__WHAT IS NEEDED__
The listing below must be repeated word for word, with its images excluded.

__DATASET RECORDS__
────────────────────
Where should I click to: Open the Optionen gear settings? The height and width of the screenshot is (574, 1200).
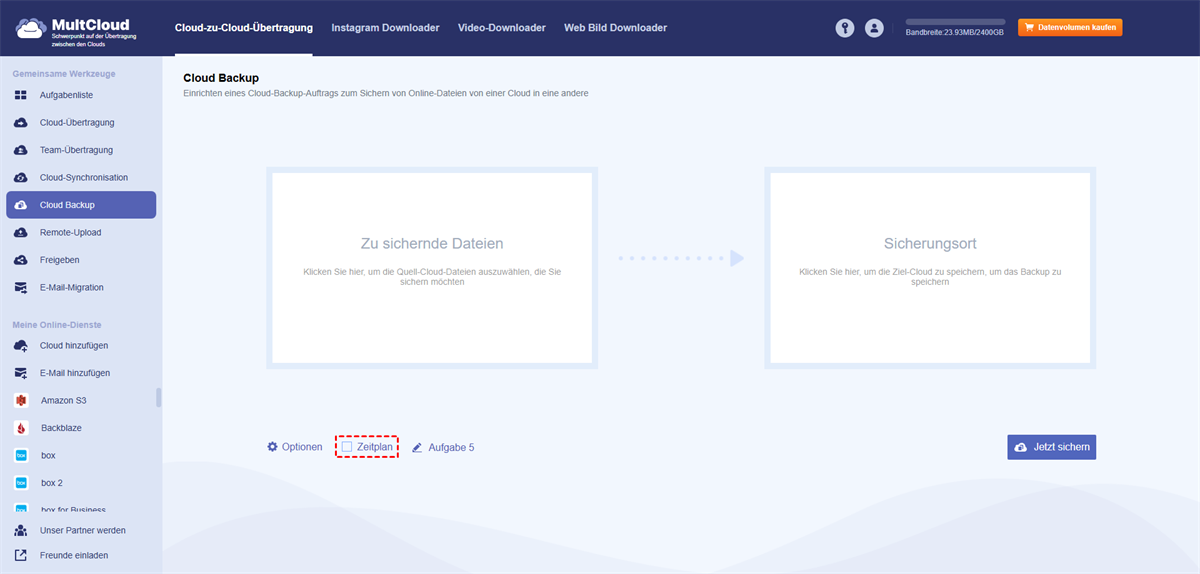pyautogui.click(x=295, y=447)
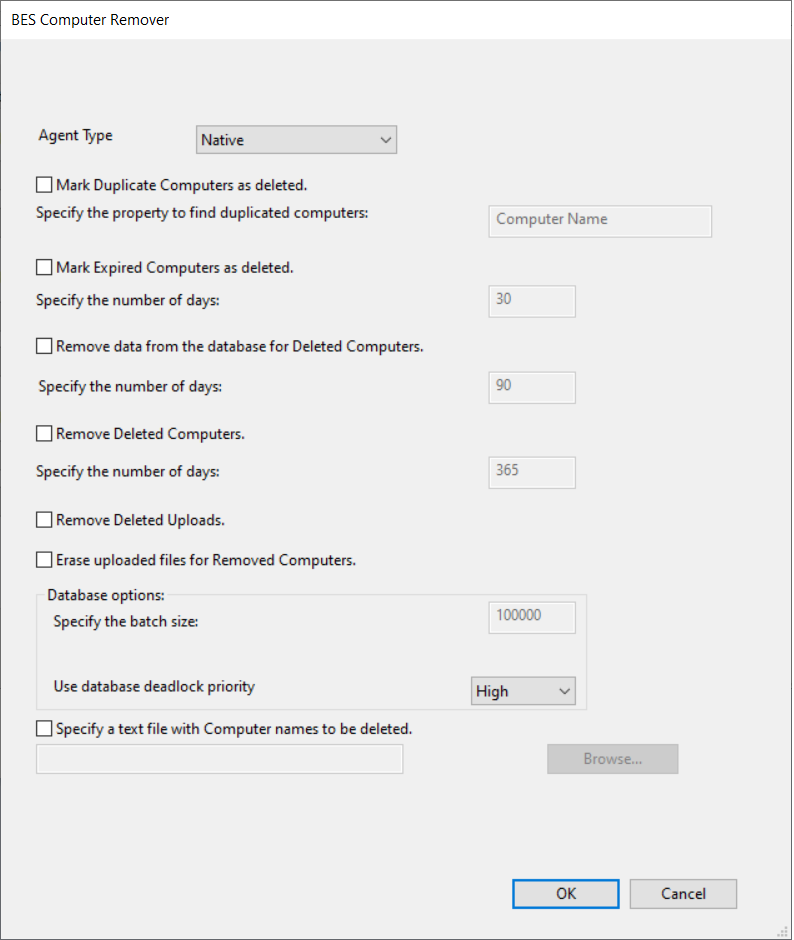The width and height of the screenshot is (794, 940).
Task: Enable the Remove Deleted Computers checkbox
Action: point(44,435)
────────────────────
__ANSWER AREA__
Where should I click to: Open the Optionen gear settings? The height and width of the screenshot is (574, 1200).
pyautogui.click(x=295, y=447)
The width and height of the screenshot is (794, 940).
Task: Enable the Remove Deleted Computers checkbox
Action: point(44,435)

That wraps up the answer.